## SHORT PROBLEM
In the blog entries below, what kind of bird is making sharp little calls outside at one in the morning?

BEGIN EXTRACT

Wednesday, 19 January 2011


It's one in the morning, and I've given up on the struggle for sleep.
Outside, water thick-knees are making strange sharp little calls and running around on their long little legs, eating insects.

And I'm Here. Here being home in East Africa, after a year's absence.
Being immersed in the world--savoring having bare feet and wearing a sarong again, mesmerized by the thrumming of fans and the din of East African birds.

The power went out when I turned up two days ago, so I spent a hot afternoon lying out on the verandah on a Cambodian grass mat with ants crawling over me, staring foggily at a hibiscus tree with sunbirds and barbets zipping about, feeling... happy.

However, I'm well grateful that Iringa, where I will be in five days time, is higher and cooler, perfect for writing. The coast is a place where one's brain just wants to pack it in altogether, I find, and take to swimming every day and staring in awe at fish...

Thinking deep and meaningful thoughts like Whoa, fish.

That's all I've got this dark night. Over and out, world...

Friday, 7 January 2011

A Reflection Off Job

The dead bee is dry and nearly weightless
one bundle of pollen still
fastened to its knee.
Its legs tucked in,
wings stiffly spread,
it did not mean to die
nor welcome its death.

It smells of decay,
but faintly,
and the ants eat a bit
of its wing, and then leave it be.

The ants live in front
of the altar in this Catholic
prayer hall. They have made
a small hole in the caulking
between the tiles and they
emerge and descend from
this hole in ones and twos.
Church ants, nourished,
no doubt, on holy days,
by communion wafers.
Will they say a prayer
for the bee while its taste
still lingers in their tiny
mouths, their clicking jaws?
Will they say a prayer for me?
The book of Job is
a troublesome book.

The Buddhists have their seima,
their sacred boundary markers,
sunken into the earth around each temple;
The Khmer draw boundaries between the
cultivated world of village and rice paddy
and the dangerous alluring forest, but in
Job, the Hebrew God treats the entire earth
as Her space, His creation—
its bases are sunk,
its cornerstone laid,
and the stars sing and
the heavenly beings shout for joy.

The sea is wrapped and barred and encased,
mighty and proud, but kept from the land.

END EXTRACT
BEGIN STORED RECORDS

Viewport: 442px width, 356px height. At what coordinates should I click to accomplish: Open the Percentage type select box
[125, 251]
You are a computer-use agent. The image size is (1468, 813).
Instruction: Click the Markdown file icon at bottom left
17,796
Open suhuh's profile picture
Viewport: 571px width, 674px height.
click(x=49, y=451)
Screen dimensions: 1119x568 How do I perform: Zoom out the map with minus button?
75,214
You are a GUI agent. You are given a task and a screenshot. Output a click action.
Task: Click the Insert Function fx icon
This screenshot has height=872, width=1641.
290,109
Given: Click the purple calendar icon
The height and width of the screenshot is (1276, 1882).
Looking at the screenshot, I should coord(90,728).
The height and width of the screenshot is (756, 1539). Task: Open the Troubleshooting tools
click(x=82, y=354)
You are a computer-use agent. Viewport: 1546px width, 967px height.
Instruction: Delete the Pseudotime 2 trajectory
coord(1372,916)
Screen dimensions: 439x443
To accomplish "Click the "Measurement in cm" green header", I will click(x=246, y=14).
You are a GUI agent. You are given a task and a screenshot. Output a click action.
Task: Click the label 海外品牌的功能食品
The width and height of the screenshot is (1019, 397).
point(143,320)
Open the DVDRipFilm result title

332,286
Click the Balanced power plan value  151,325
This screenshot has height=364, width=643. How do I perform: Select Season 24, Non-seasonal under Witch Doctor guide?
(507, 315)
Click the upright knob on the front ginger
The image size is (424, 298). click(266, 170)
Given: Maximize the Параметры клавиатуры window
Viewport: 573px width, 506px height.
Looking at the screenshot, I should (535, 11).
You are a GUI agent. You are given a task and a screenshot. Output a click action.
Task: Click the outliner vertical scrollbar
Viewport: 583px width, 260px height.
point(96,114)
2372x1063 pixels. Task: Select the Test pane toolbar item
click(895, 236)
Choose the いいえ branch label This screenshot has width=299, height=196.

END STORED RECORDS

## ANSWER TO THE TASK
Water thick-knees.